Как только прозвучал мой звонок, шум приблизился. Смех, хныканье и веселая возня послышались совсем рядом, затем дверь задергалась, приоткрылась, и на мгновение показалось смуглое личико девочки лет пяти. Она смотрела на меня огромными смеющимися глазами и энергично кого-то от себя отталкивала. Борьба продолжалась недолго. Дверь внезапно распахнулась, сильно качнулся и упал черный бант, и передо мной предстал клубок из детских тел. Невозможно было понять, сколько там детей и кто из них плачет, кто визжит, а кто хохочет. На меня уже никто не обращал внимания. Я попытался успокоить ребят и даже стал их растаскивать. Один из них отчаянно, взахлеб ревел. Мне удалось поднять и взять на руки совсем маленького мальчугана с очень черными волосами и огромными ресницами. Ему было не больше трех лет. Он так обильно поливал круглые, крепкие щеки слезами, что казалось — окунул свое личико в воду. На лбу у него набухала шишка.

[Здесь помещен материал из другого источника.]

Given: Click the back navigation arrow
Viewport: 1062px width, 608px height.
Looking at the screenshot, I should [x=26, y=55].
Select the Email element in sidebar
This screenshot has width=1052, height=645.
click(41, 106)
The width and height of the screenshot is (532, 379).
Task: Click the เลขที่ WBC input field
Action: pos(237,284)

— Ну ничего, ничего… — успокаивал я ребенка, вытирая платком его щеки. — Сейчас все пройдет!
Из глубины темного коридора выбежала испуганная худая женщина и, вырвав малыша из моих рук, зашептала с отчаянием:
— Святая дева Мария! Мистер, мистер, ради бога, что с ним? Что с тобой, Карлитос, где болит? Покажи маме…
Она гладила задыхавшегося от крика мальчугана в отчаянии, мешая английские слова с непонятной мне певучей испанской речью.
— Это Пэпе, мама, Пэпе!.. — говорила девочка, дергая мать за юбку. — Я только пошла открывать, а он ка-ак толкнет…
Пэпе, красивый мальчуган с такими же озорными глазами, как у сестры, наморщил курносый носик и заревел во весь голос.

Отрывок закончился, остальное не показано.